POLİTİK WORŞER’İNE KATKI: İKİ ANAVATAN ANLAYIŞI

Can Nart

1908 Devrimi veya “meşrutiyetin iadesi” ile başlarsak, 1920’lere kadar, diasporanın anavatandan daha “ileri” olduğu bir dönem süregeldi. Diasporada Çerkes İttihat ve Teavün Cemiyeti, Çerkes Kadınları Teavün Cemiyeti, Çerkes Numune Mektebi gibi girişimler görüyoruz.

Peki, 1864’ten sonra Kafkasya’da ne oldu? İşte bu sorunun yanıtı büyük oranda klişelere dayanıyor.

Kafkasya’da, 93 harbinde Osmanlı lehine çıkarılan ayaklanmalar haricinde, pek de yaprak kımıldamamış, bilhassa nüfusunun büyük çoğunluğunu kaybeden Batı Adıgeleri olmak üzere henüz uluslaşamamış etnik/kültürel topluluklar, Ekim Devrimi’ne kadar, neredeyse yok olmanın eşiğine gelmişti.
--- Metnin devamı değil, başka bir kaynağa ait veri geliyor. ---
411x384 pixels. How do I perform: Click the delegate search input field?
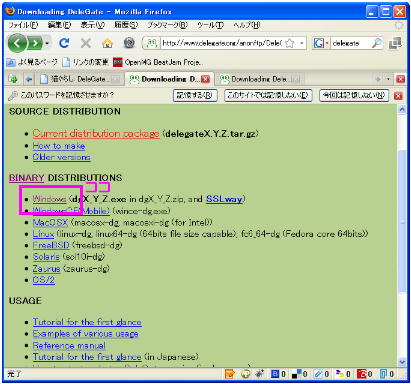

Kimileri kurtuluş olarak 11 Mayıs 1918’e, Kuzey Kafkasya Cumhuriyeti’ne işaret edebilir; fakat tarihsel Çerkesya’da hiçbir karşılığı olmadığını da biz belirtelim. Elbette Kuzey Kafkasya Cumhuriyeti, çok daha detaylı bir çalışmanın konusudur.

Her ikisi de bir dönem devrim cephesinde yer alan; Türkiye’de Burjuva Devrimi, Rusya’da Sosyalist Devrim yaşandı ve Büyük Ekim Devrimi, halkımıza adeta “can suyu” verdi. Sonrasında “sosyalizmle var oluş” ile “Türkiyeli bir yok oluş” eş zamanlı yaşandı. İki toplumsal formasyonda Çerkesler, bambaşka gelişim seyri izlediği gibi, bu ikilik, pratikte iki karşıt damar da yaratacaktı.

Türkiye’ye yapılan göç/sürgünleri üç ana grupta toplamak mümkün:

  • Büyük Çerkes Sürgünü/deportasyonu/göçleri
  • Ekim Devrimi/İç savaş sonrası göçler
  • İkinci Dünya Savaşı esnasında ve sonrasındaki göçler

Son iki grup, 1960’lara dek diasporada düşünsel atmosferi büyük ölçüde belirlemiştir. “Sabık yönetici”, “soylu”, “Kafkasya doğumlu” vb olmanın getirisiyle öne sürülen temel argümanın özü, kaba anti komünizmdir ve özetle şunu propaganda eder: Anavatan “komünizm mezalimi” altında inlemektedir ve “esir Kuzey Kafkasyalıların istiklali” sosyalist sistemin yıkılmasıyla gerçekleşecektir.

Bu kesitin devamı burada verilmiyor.